Все понимающе закивали, и к глухому стуку тушенки о стол прибавилось радостное позвякивание бутылок. Дверь открылась, вошел Пышма. Березовый лист с плеча потерялся по дороге.
— О, уже расположились, ё-моё. Я тут по торговых делам списочек принёс, чтоб завтра время не терять. Сразу прикиньте, че к чему. Если вопросы есть, решим по рации, — сказав это, он отошел в сторону, и в помещение ввалилась вторая группа караванщиков.
Гомон усилился. Затрещали поленья в печках. Из-за этих звуков работу генератора в предбаннике почти не было слышно. Один из пассажиров вдруг достал гитару, и раздалось дружное: «О-о-о-о-о!». Зазвучал первый перебор. Народ тут же начал перебивать друг друга и накидывать варианты песен.
— Поэт, ты погоди минутку, я тост произнесу, а уже потом, начнешь — Хлыст встал, остальные поднялись за ним. Заскребли по полу отодвигаемые стулья. — Добрались, братцы. Сегодня ночуем в тепле, а это главное. Если получится, может, всё-таки выбью нам баньку, и отдохнём. Тяжелый переход получился. Так что давайте, чтоб доехали и без потерь.
Все начали чокаться. Даже я, сжимая в лапищах крошечную фляжку, аккуратно, чтоб не разбить рюмки и не помять емкости товарищей, сталкивал их тару со своей. Живец, словно бы увядший, потерявший во вкусе, провалился в пищевод.
— Тебе теперь вообще не напиться будет, — сказал вдруг Варик, увидевший выражение моего лица.
— Угу. Оно и к лучшему, и так эту дрянь в себя каждый день льём.
Гитара вдруг заиграла громче, и все поняли, что сейчас Поэт споёт.
— Че за песня? — крикнул Варик, чтобы музыкант на другом конце стола услышал.
— Моя собственная.
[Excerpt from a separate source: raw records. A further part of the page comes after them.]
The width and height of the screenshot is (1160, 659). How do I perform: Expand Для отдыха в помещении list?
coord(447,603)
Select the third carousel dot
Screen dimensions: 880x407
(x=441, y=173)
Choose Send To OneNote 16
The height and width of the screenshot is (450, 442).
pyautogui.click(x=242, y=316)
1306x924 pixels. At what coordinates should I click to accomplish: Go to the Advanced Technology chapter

Называется «Уголёк». Там рифмы пока нет, но вы послушайте. Это даже еще не песня, просто верлибр на мелодию.
— Хуибр, — тут же ответили ему.
— Пой давай, а мы уже оценим, нужна там рифма или нет.
В тоскливую мелодию вплелось что-то еще более печальное. До меня не сразу дошло, что слова эти и есть песня, что они не часть струнного звука, а могут жить и отдельно от него. Музыка погрузила всех в какой-то транс. Я не мог сфокусироваться и лишь ловил отдельные ранящие в самое сердце строчки.
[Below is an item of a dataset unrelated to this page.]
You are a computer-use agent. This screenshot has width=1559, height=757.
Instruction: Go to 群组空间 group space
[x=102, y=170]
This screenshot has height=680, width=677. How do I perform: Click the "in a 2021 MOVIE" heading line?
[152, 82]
'Глаза старика на молодом лице.
…
Заперт навечно среди опостылевших снегов.
…
Я давно забыл лицо матери и детей.
…
Умереть не страшно, ведь я всего лишь копия'.
День сорок четвертый
Поселение диких
Минус двадцать девять градусов по Цельсию
Спал я в двухместном спальнике, в обычном было тесновато. Свинцовые веки разлепил с натугой. Кто-то уже встал и зябко ежился, усаживаясь поближе к печке, остальные дрыхли мертвецким сном.
Я вышел на улицу, вдохнул свежайшего воздуха, умылся снегом, немного размялся, помахал часовым на стене. Решил поглядеть с обрыва. Дойдя до края скалы, уселся и свесил ноги.
Ветер здесь и правда сильный. Неквазу сидеть тут небезопасно, сдует нахер, и потом пойдут про тебя нехорошие истории. Мол, был такой-то рейдер и захотел он как-то раз поссать с обрыва. Именно так и подумают.